Mientras los demás pintores crean, Vannucci se repite, no innova. Sus obras ya no gustan y la terminación de un fresco en la basílica de la Annunnziata rubrica su decadencia florentina. Un sentido de humor ácido critica la pérdida de sensibilidad del público: ¿De qué os quejáis si no he dejado de daros lo que siempre os encantaba?
El regreso a su tierra fue el lento ocaso de su obra y el final de su vida. La muerte lo sorprendió trabajando, como siempre había hecho, y con ella se alimentaron leyendas e incertidumbres sobre su destino final.
El documental dirigido por Giovanni Piscaglia, ducho en este género, es un elogio imparcial al protagonista, una defensa de sus mal apreciados méritos y un esfuerzo por situarlo en el lugar que le correspondería de no haber coincidido tantas casualidades y detractores. Por suerte ahora se rescatan figuras sumergidas en las oscuras aguas del olvido para sacarlas a la luz y dejar que brillen por mérito propio.

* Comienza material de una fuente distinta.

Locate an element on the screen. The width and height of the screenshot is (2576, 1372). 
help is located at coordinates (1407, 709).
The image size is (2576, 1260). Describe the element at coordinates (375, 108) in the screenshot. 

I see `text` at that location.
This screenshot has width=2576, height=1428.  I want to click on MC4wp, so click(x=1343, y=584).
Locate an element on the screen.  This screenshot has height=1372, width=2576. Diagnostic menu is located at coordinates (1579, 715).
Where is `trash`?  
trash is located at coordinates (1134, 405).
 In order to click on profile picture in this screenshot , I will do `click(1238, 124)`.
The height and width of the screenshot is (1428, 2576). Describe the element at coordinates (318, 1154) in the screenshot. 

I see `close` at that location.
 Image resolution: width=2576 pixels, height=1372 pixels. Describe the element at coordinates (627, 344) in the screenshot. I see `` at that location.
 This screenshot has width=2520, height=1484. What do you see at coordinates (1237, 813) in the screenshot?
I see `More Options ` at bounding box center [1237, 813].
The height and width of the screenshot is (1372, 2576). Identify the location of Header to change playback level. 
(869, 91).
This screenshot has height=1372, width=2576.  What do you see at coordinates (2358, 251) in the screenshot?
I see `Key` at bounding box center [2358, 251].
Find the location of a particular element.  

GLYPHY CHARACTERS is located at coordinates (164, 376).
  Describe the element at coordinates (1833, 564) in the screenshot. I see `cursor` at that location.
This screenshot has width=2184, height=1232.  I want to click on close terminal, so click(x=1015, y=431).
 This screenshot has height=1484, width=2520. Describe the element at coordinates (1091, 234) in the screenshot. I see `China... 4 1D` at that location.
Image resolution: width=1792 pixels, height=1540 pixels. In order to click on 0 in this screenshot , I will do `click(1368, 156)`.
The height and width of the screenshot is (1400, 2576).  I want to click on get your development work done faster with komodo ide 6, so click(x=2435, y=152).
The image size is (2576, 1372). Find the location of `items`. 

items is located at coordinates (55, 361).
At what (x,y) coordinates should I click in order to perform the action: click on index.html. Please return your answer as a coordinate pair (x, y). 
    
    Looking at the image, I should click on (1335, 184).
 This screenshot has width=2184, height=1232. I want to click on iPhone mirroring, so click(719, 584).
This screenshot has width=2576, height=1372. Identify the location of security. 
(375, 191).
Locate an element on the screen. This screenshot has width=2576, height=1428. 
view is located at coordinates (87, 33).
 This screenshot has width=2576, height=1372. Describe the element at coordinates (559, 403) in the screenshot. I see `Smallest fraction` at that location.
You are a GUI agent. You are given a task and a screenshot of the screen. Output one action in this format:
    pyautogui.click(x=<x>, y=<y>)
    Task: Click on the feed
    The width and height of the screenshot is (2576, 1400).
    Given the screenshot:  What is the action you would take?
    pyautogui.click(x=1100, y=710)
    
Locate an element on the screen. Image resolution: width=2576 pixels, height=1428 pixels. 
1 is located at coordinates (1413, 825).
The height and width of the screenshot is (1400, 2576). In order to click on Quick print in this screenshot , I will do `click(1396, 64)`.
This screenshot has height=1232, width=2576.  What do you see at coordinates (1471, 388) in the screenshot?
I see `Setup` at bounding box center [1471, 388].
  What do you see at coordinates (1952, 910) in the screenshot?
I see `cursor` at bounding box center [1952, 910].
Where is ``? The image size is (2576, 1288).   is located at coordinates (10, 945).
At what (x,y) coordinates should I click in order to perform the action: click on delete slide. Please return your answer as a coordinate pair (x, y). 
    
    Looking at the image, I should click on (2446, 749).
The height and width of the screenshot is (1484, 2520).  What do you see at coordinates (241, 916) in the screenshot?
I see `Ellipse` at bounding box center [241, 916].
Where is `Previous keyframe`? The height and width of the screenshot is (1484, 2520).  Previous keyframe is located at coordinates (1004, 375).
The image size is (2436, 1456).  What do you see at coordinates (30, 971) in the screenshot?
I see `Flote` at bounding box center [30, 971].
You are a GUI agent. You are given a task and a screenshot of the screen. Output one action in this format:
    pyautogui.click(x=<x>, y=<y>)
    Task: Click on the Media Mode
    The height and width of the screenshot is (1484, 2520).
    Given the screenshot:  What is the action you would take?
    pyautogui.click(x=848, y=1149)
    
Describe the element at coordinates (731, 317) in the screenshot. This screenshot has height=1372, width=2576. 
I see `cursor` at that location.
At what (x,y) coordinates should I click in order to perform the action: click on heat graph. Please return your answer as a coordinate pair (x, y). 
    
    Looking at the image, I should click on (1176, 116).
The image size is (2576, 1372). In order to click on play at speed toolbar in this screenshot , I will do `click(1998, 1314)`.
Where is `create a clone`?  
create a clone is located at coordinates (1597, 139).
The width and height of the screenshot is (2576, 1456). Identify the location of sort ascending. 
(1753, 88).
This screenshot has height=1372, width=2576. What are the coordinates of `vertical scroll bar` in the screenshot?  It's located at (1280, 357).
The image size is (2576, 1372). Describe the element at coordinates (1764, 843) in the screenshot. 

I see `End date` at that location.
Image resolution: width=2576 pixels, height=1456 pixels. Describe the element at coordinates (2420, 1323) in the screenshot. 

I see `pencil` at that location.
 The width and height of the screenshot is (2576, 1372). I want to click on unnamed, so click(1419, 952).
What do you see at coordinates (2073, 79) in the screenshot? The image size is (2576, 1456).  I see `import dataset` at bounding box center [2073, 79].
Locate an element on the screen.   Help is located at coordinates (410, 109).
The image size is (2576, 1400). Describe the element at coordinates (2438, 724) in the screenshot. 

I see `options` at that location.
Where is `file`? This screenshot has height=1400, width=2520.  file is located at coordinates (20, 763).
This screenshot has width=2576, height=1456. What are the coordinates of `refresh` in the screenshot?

La descripción del personaje es sencilla y humana; no pretende su encumbramiento; relata sus triunfos y fracasos como lo haría con un individuo cualquiera. Contado de manera tan simple, sin estridencias, sin redobles de tambor, sin voces engoladas, sin alharacas, el documental llega a parecerse al propio artista.
El actor Marco Bocci es la voz que nos conduce por la vida y la obra del piavés. Historiadores, técnicos y expertos en arte añaden su visión y proporcionan entidad a la película. El coreógrafo Virgilio Sieni aporta una singular visión en movimiento de la obra estática.